The Office Hijinks Series – Part 1:  Introduction

It’s pretty easy to get caught up in the technical hustle and bustle of all work all the time.  While hard work and professionalism are of course very important (especially for a technical blog visible to the entire Internet) it’s also important to have a little fun and express some good-natured creativity.

A number of years ago, I pioneered a series of good-natured office pranks as a means of introducing some additional fun into the office.  While it may seem at first glance to be silly, there were actually some very good benefits from integrating some office pranks into our workplace:

  • Increased morale and team building — when you say to your co-workers “hey, let’s fill Eric’s office with balloons while he’s out for the week” and the entire team is participating and laughing, you know you’re doing a good thing.

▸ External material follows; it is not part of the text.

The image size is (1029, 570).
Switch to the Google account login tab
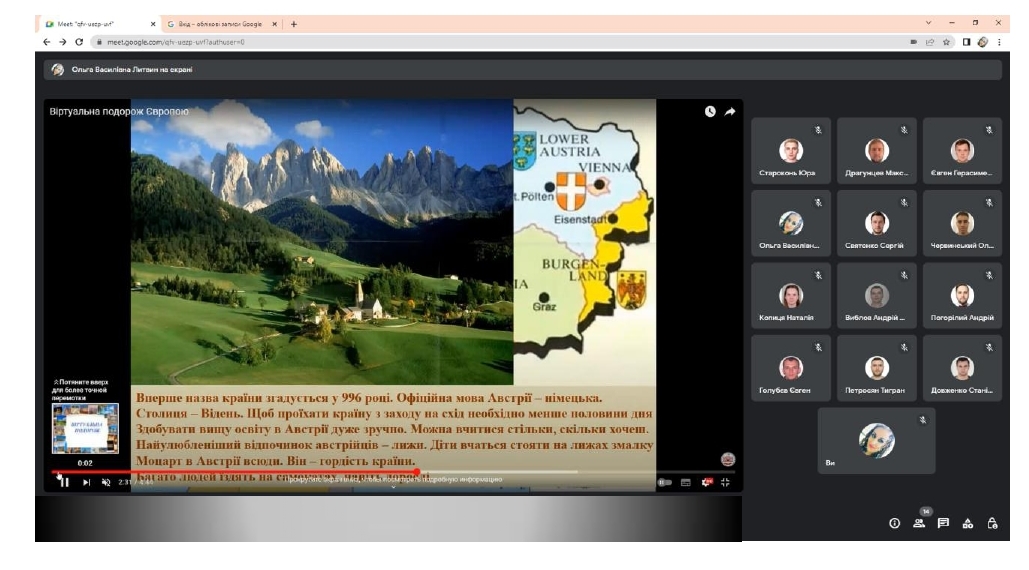click(x=219, y=24)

  • Increased employee retention — having a fun environment in which you never know what the next big prank will be, it’s hard to give that up in favor of something else.

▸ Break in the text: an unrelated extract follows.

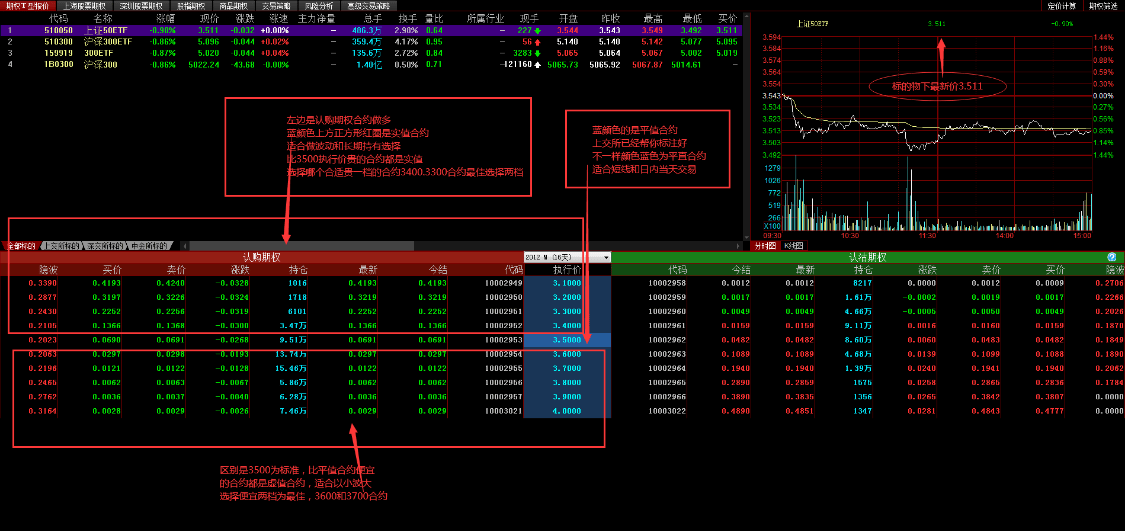Click the white up arrow in 沪深300 index row
This screenshot has width=1125, height=531.
(537, 65)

  • Marketing – inevitably, when we take pictures of an office prank and post them on Facebook, we get tons of comments to the tune of “wow, cool, I wish I worked there!!”
  • A great outlet for creativity — when you spend the majority of the day repairing issues and fixing problems, its nice to be able to exercise some creativity and build something unique.
So, there you have it, a business case for office hijinks!
Whenever I put together an office prank, I usually have a few guidelines I follow to make sure it stays fun for everyone:
  • No permanent destruction of the victim’s or office property — let’s face it, if you intentionally were to break something the victim cares about or would have difficulty replacing, all the fun is sucked out of the room quickly.
  • Nothing that would be too difficult to clean up or prevent the victim from being able to work in a reasonable amount of time — having hours and hours of cleanup or inability to work is no fun for anyone.
  • If anybody wants to opt out, they’re out — if anybody doesn’t want to participate for any reason, either as a participant or victim, that’s totally fine.
  • It shouldn’t be too disrupting during work hours — its normal to build some of the office prank during business hours, but it shouldn’t be too disruptive.  Some work outside of business hours is almost always required.
  • Spend some money, but don’t go overboard — at best, the prank is going to stay around a week or so, so there’s no harm in making things out of cardboard.  Odds are it’ll be thrown out at the end anyway!